──────── Dataset extract ────────

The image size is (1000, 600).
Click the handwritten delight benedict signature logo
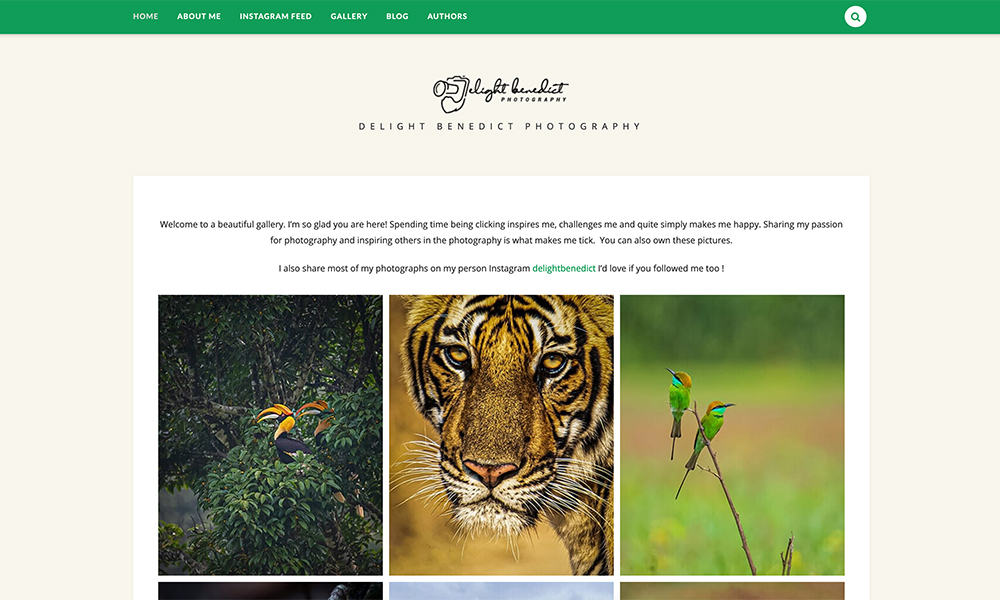518,91
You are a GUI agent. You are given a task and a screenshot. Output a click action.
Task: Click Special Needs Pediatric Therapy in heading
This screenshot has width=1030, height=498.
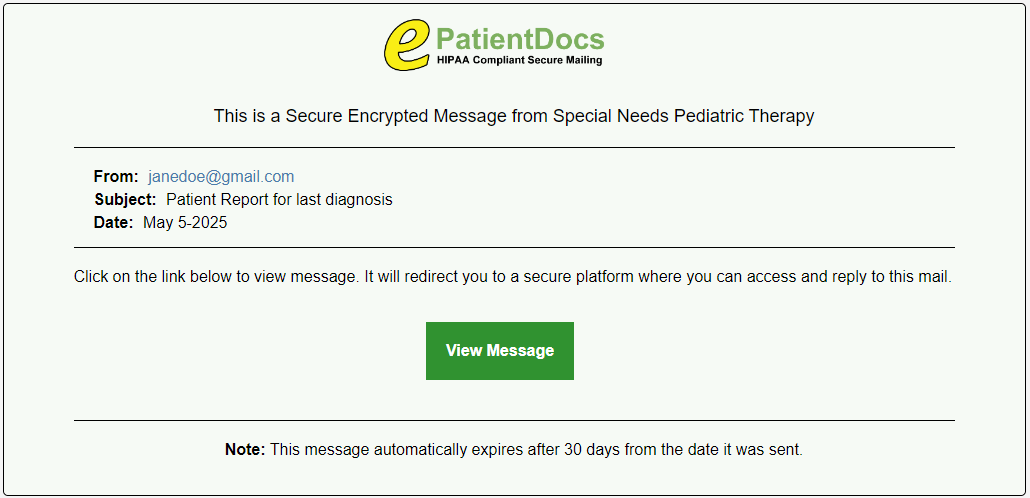point(683,116)
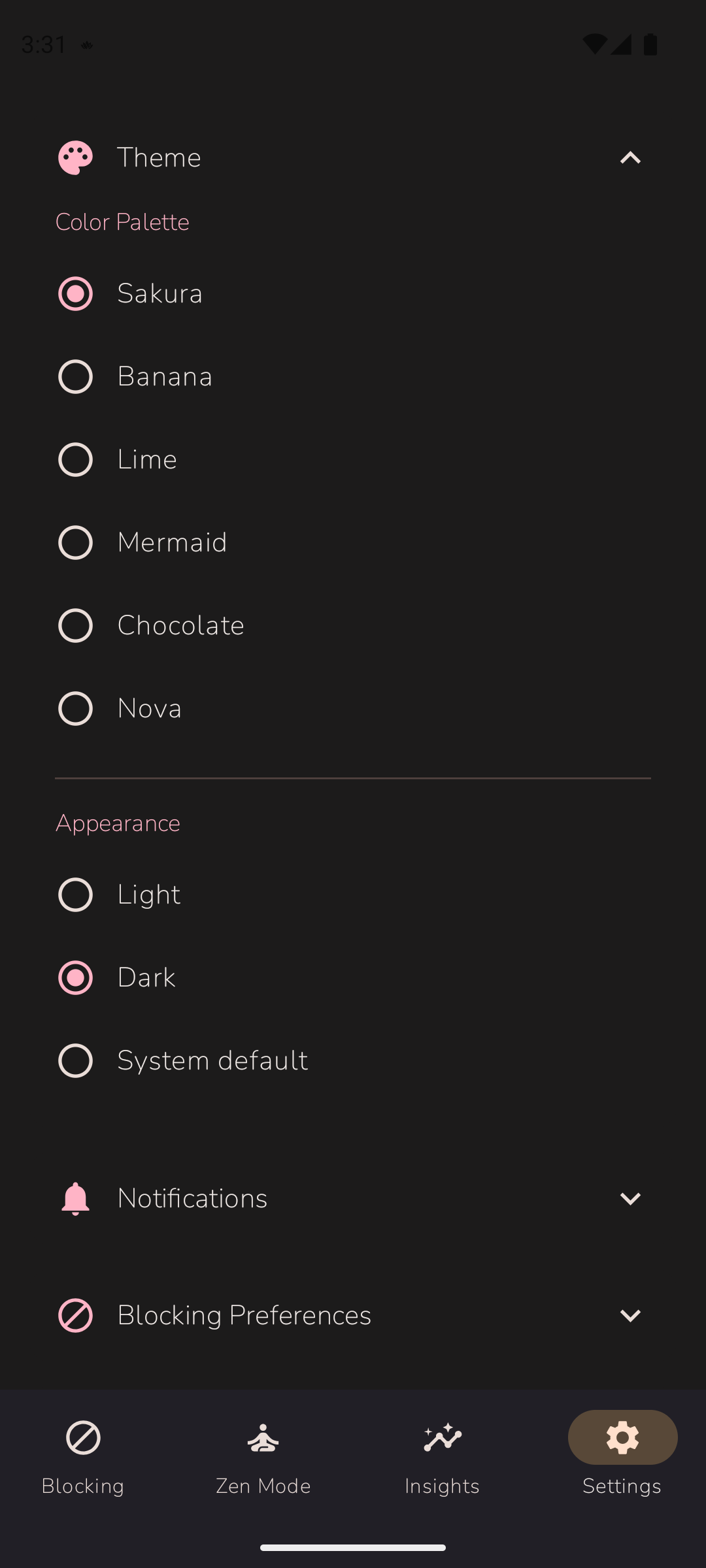Click the Notifications bell icon

(x=76, y=1198)
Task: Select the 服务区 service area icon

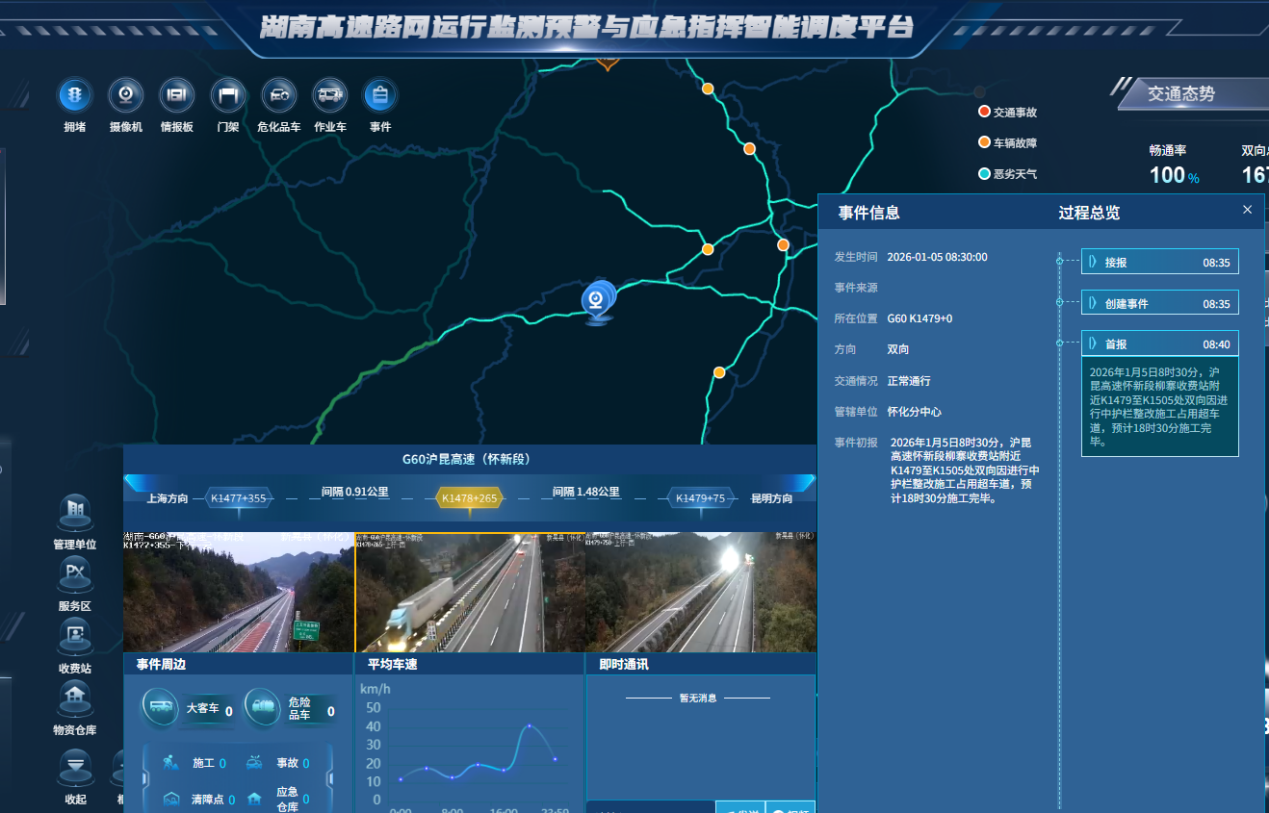Action: click(x=75, y=575)
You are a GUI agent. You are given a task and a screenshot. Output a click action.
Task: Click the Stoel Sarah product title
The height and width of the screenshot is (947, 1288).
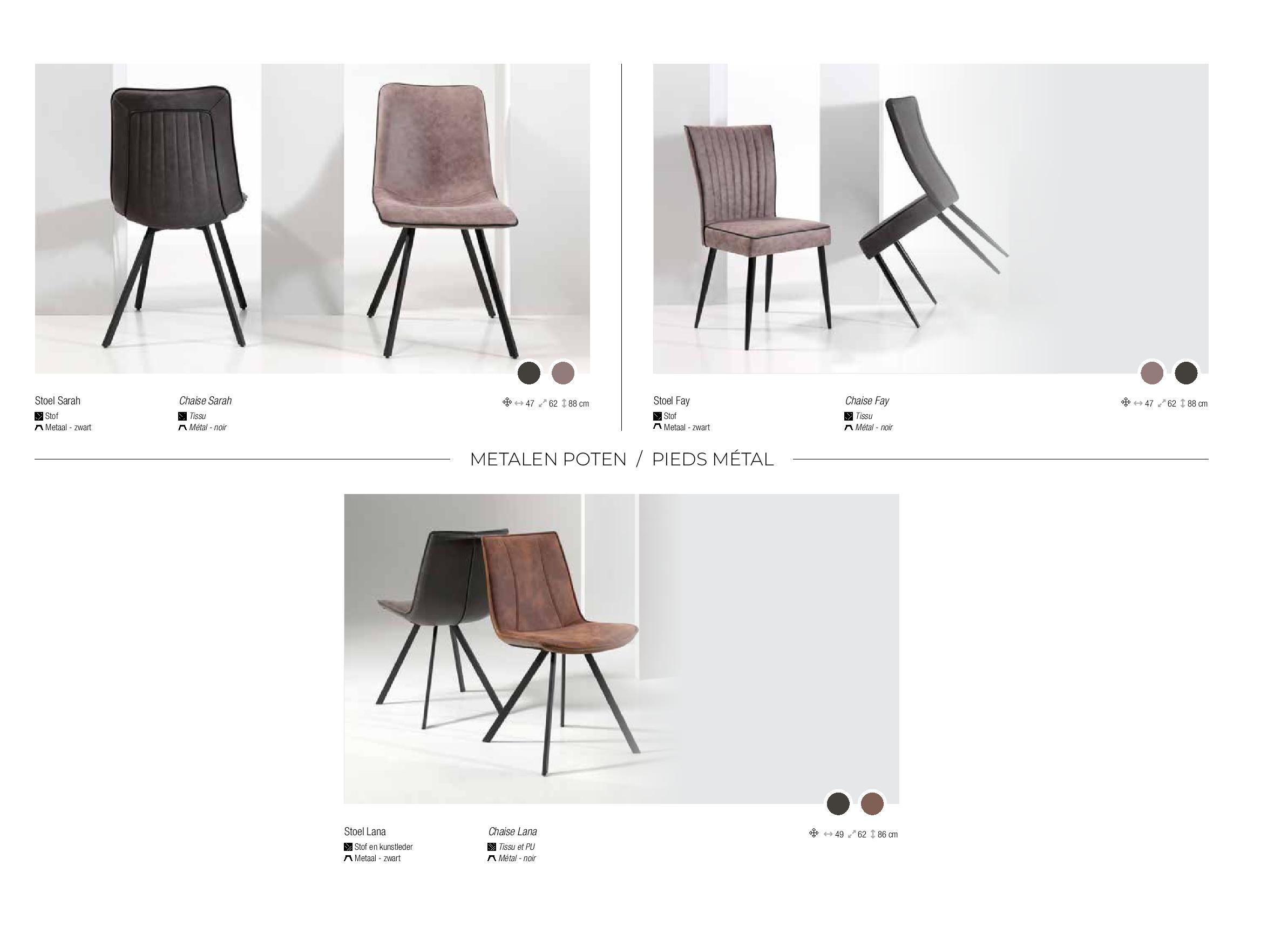click(57, 401)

────────

Task: Your answer must be an exact copy of the records, minus any pictures.

Answer for this exercise:
The image size is (1000, 600).
Click the handwritten delight benedict signature logo
518,91
You are a GUI agent. You are given a task and a screenshot. Output a click action.
Task: Click Special Needs Pediatric Therapy in heading
This screenshot has width=1030, height=498.
point(683,116)
Click the Notifications bell icon

(x=76, y=1198)
Task: Select the 服务区 service area icon

Action: click(x=75, y=575)
You are a GUI agent. You are given a task and a screenshot. Output a click action.
Task: Click the Stoel Sarah product title
The height and width of the screenshot is (947, 1288).
click(57, 401)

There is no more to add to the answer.